● **Passage to read**
=-=-=-=-=

Painting by Paul Klee

Swamp Legend ("Sumpflegende") is a 1919 oil-on-cardboard painting by Swiss-German painter Paul Klee. It has been in the Städtische Galerie im Lenbachhaus in Munich since 1982, but its ownership was disputed due to its provenance. The painting was one of the works that the Nazis declared "degenerate art", and they confiscated it from the Landesmuseum Hannover in 1937. However, it was not owned by the museum, but was there on a loan from the art historian Sophie Lissitzky-Küppers. In July 2017 it became known that her heirs had reached an agreement with the city of Munich abouts its ownership.

==Description==
The painting belongs to a series of "cosmic landscapes" that Klee created in a large number from 1917 to 1919, expressing a symbolic conception of nature. In abstract color spaces, dominated by sulphurous yellow and contrasted with violet, the objects arrange themselves in a naïve way. In the dreamlike scenery, the human figure itself becomes a piece of nature. As Klee wrote in his Diaries: “Earlier (even as a child) the landscape was very clear to me. A scenery for moods of the soul. Dangerous times begin now, when nature wants to swallow me, I am nothing anymore, but I have peace.”

==Provenance==
The painting was purchased shortly after its completion by Paul Küppers, the director of the Hannoverscher Künstlerverein, and his wife Sophie, later Lissitzky-Küppers, directly from the artist's studio in Munich. In 1926, Sophie Lissitzky-Küppers loaned the painting to the Hanover Provincial Museum, along with 15 other modernist works. On July 5, 1937, it was confiscated there by the National Socialist Art Commission as part of the campaign against “Degenerate Art”. From July 19, 1937, it was presented in the eponymous abusive exhibition on the so-called "Dada Wall".

In 1941, one of Hitler's official art dealers, Hildebrand Gurlitt bought the picture from the German Reich for 500 Swiss francs. In 1962 it was auctioned at the Lempertz auction house in Cologne, despite a reference to its origin and the assumption that it was still owned by Sophie Lissitzky-Küppers, and acquired by the Swiss collector Ernst Beyeler. He sold it to the Rosengart Gallery in Lucerne, where it was held from 1973 to 1982. It was then acquired for DM 700,000 by the Gabriele Münter and Johannes Eichner Foundation and the city of Munich, which loaned it to the Städtische Galerie im Lenbachhaus.

=-=-=-=-=

● **Dataset excerpts**
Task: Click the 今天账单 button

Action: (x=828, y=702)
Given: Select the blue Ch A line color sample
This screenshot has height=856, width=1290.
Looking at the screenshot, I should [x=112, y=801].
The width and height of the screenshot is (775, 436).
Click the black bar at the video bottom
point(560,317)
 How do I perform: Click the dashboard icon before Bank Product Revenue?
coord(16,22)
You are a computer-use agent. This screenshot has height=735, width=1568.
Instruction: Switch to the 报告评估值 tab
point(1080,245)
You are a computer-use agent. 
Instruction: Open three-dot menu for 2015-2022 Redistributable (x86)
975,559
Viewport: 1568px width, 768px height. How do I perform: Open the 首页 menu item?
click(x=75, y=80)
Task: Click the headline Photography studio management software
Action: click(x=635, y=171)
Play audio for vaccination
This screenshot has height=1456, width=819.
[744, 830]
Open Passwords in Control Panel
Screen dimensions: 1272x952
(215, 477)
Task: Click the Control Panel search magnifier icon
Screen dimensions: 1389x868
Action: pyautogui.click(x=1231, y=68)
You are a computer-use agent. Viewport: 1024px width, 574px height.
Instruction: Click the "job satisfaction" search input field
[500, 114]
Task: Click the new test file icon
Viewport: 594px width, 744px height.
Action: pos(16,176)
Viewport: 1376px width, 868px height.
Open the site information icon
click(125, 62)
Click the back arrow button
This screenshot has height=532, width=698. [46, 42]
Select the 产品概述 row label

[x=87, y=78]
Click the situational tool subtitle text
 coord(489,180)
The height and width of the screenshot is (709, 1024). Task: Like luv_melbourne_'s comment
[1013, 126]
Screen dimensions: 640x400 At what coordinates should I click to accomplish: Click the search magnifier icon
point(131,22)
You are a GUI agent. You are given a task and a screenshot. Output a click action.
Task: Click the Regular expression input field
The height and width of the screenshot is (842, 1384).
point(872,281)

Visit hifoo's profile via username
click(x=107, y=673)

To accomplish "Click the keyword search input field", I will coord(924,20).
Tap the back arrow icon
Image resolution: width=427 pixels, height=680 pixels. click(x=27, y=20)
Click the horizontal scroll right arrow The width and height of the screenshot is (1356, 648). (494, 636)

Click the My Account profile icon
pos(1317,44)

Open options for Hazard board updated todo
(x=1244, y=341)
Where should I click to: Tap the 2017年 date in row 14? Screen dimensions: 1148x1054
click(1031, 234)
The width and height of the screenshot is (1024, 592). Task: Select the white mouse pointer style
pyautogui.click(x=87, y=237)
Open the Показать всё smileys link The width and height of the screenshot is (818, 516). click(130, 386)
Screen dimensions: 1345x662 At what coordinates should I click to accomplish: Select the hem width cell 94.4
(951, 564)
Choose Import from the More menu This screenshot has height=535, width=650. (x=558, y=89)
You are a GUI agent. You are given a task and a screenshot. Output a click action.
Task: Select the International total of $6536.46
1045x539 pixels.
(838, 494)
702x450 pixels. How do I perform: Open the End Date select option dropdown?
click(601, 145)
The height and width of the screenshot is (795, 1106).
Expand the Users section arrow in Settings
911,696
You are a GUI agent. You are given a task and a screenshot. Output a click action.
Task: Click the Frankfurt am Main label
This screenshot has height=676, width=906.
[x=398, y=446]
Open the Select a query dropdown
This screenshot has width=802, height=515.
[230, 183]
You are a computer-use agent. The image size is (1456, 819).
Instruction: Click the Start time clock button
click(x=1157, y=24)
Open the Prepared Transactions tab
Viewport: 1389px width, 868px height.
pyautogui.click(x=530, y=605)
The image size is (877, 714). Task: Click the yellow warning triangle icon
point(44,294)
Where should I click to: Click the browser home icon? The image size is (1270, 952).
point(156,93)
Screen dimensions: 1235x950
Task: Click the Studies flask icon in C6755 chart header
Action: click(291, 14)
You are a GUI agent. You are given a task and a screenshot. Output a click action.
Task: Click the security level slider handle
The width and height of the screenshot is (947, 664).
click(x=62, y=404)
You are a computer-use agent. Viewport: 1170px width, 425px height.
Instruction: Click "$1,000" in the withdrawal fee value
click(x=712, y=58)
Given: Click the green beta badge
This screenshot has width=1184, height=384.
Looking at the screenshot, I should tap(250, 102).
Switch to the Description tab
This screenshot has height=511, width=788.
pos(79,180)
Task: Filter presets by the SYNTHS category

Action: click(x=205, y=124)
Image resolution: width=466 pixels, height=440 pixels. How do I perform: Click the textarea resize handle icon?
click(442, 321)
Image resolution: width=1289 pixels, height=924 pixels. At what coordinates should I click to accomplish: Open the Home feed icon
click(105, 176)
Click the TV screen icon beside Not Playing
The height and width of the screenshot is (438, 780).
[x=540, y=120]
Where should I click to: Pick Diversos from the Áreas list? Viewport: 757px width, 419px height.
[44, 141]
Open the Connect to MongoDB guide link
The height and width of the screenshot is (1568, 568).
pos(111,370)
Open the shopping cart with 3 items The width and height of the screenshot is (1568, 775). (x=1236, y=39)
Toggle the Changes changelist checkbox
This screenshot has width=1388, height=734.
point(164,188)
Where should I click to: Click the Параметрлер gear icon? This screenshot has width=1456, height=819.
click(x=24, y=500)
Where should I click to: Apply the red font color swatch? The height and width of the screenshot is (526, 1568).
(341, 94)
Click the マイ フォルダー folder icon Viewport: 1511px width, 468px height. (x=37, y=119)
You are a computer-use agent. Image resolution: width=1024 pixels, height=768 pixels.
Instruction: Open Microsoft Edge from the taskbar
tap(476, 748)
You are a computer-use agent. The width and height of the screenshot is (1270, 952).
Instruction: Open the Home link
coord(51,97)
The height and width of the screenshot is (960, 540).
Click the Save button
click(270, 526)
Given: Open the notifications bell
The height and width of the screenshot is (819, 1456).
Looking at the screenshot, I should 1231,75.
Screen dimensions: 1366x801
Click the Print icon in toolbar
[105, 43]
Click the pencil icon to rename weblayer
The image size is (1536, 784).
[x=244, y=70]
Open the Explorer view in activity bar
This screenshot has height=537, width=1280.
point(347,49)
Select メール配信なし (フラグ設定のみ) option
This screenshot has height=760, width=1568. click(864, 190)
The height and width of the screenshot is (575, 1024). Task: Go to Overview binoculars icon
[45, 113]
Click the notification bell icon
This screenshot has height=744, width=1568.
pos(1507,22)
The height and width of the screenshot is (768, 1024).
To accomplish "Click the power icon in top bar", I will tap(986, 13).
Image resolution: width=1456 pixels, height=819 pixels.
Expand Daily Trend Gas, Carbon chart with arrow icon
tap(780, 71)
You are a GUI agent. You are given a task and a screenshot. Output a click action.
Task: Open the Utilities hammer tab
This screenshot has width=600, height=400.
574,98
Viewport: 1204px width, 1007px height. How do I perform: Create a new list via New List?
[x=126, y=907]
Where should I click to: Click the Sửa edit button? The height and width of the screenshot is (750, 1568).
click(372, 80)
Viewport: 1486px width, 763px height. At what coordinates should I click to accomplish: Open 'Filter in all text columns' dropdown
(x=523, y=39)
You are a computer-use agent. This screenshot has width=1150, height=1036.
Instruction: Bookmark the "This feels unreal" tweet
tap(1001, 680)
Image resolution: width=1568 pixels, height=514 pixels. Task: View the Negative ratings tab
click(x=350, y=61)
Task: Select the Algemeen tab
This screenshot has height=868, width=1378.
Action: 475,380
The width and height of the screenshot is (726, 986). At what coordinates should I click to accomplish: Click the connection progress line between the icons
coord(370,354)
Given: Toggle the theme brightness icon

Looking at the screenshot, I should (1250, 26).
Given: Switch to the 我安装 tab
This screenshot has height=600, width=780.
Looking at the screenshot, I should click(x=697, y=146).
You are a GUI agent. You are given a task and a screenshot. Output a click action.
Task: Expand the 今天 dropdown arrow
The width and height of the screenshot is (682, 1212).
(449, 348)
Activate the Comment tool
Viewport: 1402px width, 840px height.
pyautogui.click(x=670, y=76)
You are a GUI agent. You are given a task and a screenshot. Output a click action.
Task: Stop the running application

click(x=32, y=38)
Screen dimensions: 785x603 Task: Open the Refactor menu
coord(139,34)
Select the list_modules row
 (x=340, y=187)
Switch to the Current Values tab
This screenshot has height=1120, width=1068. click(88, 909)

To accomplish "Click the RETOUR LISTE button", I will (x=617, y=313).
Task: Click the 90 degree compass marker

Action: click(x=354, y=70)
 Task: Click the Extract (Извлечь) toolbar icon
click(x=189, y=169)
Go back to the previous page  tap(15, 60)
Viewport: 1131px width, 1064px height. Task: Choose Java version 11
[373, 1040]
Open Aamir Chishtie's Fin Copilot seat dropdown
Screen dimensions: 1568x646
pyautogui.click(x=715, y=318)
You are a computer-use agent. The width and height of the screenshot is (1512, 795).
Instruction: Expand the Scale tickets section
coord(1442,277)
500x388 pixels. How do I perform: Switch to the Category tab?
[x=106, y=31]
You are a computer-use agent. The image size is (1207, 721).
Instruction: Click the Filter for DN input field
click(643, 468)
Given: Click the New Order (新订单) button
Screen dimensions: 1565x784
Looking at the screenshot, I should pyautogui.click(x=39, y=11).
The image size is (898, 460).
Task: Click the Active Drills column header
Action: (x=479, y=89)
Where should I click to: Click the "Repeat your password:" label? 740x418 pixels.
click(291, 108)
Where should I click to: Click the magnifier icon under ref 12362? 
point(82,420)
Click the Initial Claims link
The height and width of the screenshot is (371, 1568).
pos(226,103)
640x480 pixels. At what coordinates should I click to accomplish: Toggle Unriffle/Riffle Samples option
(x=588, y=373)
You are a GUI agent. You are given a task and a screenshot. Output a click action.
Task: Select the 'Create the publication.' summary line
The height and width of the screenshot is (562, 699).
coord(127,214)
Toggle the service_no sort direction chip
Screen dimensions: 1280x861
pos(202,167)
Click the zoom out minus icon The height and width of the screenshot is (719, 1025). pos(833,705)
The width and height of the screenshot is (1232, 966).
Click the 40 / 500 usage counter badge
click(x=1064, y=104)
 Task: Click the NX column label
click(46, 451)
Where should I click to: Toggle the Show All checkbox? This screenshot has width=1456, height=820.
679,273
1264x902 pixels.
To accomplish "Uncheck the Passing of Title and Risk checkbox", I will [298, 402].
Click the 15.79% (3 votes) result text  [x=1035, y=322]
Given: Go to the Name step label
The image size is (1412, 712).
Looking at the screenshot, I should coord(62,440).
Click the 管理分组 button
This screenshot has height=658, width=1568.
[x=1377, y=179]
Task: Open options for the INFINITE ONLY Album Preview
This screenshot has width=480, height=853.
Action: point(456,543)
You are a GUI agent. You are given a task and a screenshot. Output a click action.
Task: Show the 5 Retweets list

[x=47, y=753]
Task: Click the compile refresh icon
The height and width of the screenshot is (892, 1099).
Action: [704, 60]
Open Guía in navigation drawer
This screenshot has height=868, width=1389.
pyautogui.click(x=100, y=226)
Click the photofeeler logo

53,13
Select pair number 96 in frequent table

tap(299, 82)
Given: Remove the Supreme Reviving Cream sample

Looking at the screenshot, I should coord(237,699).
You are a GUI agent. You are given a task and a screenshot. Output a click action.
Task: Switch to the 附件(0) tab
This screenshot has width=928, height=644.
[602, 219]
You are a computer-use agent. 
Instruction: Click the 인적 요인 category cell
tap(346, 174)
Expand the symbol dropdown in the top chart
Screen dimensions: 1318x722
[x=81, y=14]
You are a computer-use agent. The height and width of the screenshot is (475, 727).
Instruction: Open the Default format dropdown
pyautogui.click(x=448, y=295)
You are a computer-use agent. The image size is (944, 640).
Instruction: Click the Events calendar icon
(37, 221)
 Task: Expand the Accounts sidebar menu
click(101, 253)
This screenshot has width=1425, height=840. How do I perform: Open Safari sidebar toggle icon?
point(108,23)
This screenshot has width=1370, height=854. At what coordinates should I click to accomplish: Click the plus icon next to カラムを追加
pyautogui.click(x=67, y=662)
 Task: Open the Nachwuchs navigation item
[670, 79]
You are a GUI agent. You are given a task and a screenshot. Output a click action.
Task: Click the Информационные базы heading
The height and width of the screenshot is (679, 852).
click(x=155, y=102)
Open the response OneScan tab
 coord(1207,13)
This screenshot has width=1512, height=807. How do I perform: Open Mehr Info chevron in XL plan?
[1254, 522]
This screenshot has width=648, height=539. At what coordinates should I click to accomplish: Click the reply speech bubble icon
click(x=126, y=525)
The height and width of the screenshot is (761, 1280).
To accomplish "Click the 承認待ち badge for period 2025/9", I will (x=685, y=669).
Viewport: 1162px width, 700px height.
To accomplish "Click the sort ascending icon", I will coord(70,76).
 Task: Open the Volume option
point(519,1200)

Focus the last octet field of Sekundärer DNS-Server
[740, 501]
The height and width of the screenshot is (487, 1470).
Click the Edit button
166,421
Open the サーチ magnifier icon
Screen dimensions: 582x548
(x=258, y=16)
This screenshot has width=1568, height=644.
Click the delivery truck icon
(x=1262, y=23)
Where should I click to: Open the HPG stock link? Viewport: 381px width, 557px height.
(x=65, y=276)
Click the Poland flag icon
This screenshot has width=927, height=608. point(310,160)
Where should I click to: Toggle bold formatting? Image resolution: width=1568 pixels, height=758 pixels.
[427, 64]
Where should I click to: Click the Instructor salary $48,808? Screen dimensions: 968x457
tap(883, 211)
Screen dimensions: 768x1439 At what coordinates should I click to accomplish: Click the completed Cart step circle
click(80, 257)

=-=-=-=-=

● **What you need to do**
In the text on the Klee painting Swamp Legend, answer these:
(a) In what year was the painting made?
(b) Which color dominates its abstract color spaces?
(c) How many Swiss francs did Hildebrand Gurlitt pay for it in 1941?

● **Full solution**
(a) 1919
(b) Sulphurous yellow
(c) 500 Swiss francs